Dataset entries
--------------------------------------------------

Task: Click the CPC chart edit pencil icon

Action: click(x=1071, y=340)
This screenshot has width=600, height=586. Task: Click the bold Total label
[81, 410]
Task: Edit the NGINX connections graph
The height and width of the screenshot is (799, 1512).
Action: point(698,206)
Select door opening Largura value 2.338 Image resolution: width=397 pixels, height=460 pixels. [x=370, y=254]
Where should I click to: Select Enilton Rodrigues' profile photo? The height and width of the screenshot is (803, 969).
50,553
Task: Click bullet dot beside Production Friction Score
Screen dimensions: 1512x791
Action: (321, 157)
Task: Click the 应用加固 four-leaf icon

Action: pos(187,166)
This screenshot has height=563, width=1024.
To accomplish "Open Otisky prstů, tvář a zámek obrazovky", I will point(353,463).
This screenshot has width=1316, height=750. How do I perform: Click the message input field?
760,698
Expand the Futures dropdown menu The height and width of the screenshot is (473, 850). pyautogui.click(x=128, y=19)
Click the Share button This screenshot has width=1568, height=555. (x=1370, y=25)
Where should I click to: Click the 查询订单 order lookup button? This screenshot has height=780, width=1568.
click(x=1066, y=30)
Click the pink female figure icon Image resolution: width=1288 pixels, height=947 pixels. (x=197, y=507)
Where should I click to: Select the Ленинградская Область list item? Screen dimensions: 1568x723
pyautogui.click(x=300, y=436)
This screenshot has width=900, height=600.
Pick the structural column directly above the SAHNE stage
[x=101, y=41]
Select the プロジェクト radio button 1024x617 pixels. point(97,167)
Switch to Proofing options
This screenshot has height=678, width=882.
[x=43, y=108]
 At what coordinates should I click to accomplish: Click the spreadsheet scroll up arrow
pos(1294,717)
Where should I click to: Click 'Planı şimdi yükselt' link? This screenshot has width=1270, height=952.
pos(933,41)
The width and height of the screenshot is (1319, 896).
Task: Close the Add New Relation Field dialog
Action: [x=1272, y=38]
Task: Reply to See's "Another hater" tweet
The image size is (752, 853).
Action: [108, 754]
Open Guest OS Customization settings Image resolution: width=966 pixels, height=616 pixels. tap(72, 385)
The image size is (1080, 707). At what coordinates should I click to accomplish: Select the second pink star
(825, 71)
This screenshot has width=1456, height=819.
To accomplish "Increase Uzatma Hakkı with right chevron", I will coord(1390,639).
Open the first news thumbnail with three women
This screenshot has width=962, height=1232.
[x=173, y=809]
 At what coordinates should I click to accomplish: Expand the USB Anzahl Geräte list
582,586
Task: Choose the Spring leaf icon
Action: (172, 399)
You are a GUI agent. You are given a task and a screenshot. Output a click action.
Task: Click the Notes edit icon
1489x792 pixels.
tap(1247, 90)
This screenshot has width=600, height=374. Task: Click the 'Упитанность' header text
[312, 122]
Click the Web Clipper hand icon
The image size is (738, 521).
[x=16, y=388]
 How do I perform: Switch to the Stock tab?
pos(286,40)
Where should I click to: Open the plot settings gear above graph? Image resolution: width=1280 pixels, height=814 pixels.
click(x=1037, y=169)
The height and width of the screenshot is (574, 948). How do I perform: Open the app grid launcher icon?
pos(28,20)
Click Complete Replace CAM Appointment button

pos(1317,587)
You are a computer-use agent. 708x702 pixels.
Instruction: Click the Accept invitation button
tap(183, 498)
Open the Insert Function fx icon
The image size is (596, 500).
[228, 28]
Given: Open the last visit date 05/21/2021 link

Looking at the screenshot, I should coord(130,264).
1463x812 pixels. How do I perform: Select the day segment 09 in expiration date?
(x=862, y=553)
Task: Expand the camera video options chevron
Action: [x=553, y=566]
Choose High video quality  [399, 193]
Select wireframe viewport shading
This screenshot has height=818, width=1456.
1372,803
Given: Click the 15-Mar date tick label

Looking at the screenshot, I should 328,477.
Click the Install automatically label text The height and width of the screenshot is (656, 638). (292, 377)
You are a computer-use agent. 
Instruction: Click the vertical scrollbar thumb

--------------------------------------------------

▶ REQUIREMENT
Rewrite the records above, swapping every "Where should I click to" for "Where do I click to" and leaving all else unchanged.

▶ FULL SOLUTION
Task: Click the CPC chart edit pencil icon

Action: click(x=1071, y=340)
This screenshot has width=600, height=586. Task: Click the bold Total label
[81, 410]
Task: Edit the NGINX connections graph
The height and width of the screenshot is (799, 1512).
Action: point(698,206)
Select door opening Largura value 2.338 Image resolution: width=397 pixels, height=460 pixels. [x=370, y=254]
Where do I click to: Select Enilton Rodrigues' profile photo? The height and width of the screenshot is (803, 969).
50,553
Task: Click bullet dot beside Production Friction Score
Screen dimensions: 1512x791
Action: (321, 157)
Task: Click the 应用加固 four-leaf icon

Action: pos(187,166)
This screenshot has height=563, width=1024.
To accomplish "Open Otisky prstů, tvář a zámek obrazovky", I will point(353,463).
This screenshot has width=1316, height=750. How do I perform: Click the message input field?
760,698
Expand the Futures dropdown menu The height and width of the screenshot is (473, 850). pyautogui.click(x=128, y=19)
Click the Share button This screenshot has width=1568, height=555. (x=1370, y=25)
Where do I click to: Click the 查询订单 order lookup button? This screenshot has height=780, width=1568.
click(x=1066, y=30)
Click the pink female figure icon Image resolution: width=1288 pixels, height=947 pixels. (x=197, y=507)
Where do I click to: Select the Ленинградская Область list item? Screen dimensions: 1568x723
pyautogui.click(x=300, y=436)
This screenshot has width=900, height=600.
Pick the structural column directly above the SAHNE stage
[x=101, y=41]
Select the プロジェクト radio button 1024x617 pixels. point(97,167)
Switch to Proofing options
This screenshot has height=678, width=882.
[x=43, y=108]
 At what coordinates should I click to accomplish: Click the spreadsheet scroll up arrow
pos(1294,717)
Where do I click to: Click 'Planı şimdi yükselt' link? This screenshot has width=1270, height=952.
pos(933,41)
The width and height of the screenshot is (1319, 896).
Task: Close the Add New Relation Field dialog
Action: [x=1272, y=38]
Task: Reply to See's "Another hater" tweet
The image size is (752, 853).
Action: [108, 754]
Open Guest OS Customization settings Image resolution: width=966 pixels, height=616 pixels. tap(72, 385)
The image size is (1080, 707). At what coordinates should I click to accomplish: Select the second pink star
(825, 71)
This screenshot has width=1456, height=819.
To accomplish "Increase Uzatma Hakkı with right chevron", I will coord(1390,639).
Open the first news thumbnail with three women
This screenshot has width=962, height=1232.
[x=173, y=809]
 At what coordinates should I click to accomplish: Expand the USB Anzahl Geräte list
582,586
Task: Choose the Spring leaf icon
Action: (172, 399)
You are a GUI agent. You are given a task and a screenshot. Output a click action.
Task: Click the Notes edit icon
1489x792 pixels.
tap(1247, 90)
This screenshot has width=600, height=374. Task: Click the 'Упитанность' header text
[312, 122]
Click the Web Clipper hand icon
The image size is (738, 521).
[x=16, y=388]
 How do I perform: Switch to the Stock tab?
pos(286,40)
Where do I click to: Open the plot settings gear above graph? Image resolution: width=1280 pixels, height=814 pixels.
click(x=1037, y=169)
The height and width of the screenshot is (574, 948). How do I perform: Open the app grid launcher icon?
pos(28,20)
Click Complete Replace CAM Appointment button

pos(1317,587)
You are a computer-use agent. 708x702 pixels.
Instruction: Click the Accept invitation button
tap(183, 498)
Open the Insert Function fx icon
The image size is (596, 500).
[228, 28]
Given: Open the last visit date 05/21/2021 link

Looking at the screenshot, I should coord(130,264).
1463x812 pixels. How do I perform: Select the day segment 09 in expiration date?
(x=862, y=553)
Task: Expand the camera video options chevron
Action: [x=553, y=566]
Choose High video quality  [399, 193]
Select wireframe viewport shading
This screenshot has height=818, width=1456.
1372,803
Given: Click the 15-Mar date tick label

Looking at the screenshot, I should 328,477.
Click the Install automatically label text The height and width of the screenshot is (656, 638). (292, 377)
You are a computer-use agent. 
Instruction: Click the vertical scrollbar thumb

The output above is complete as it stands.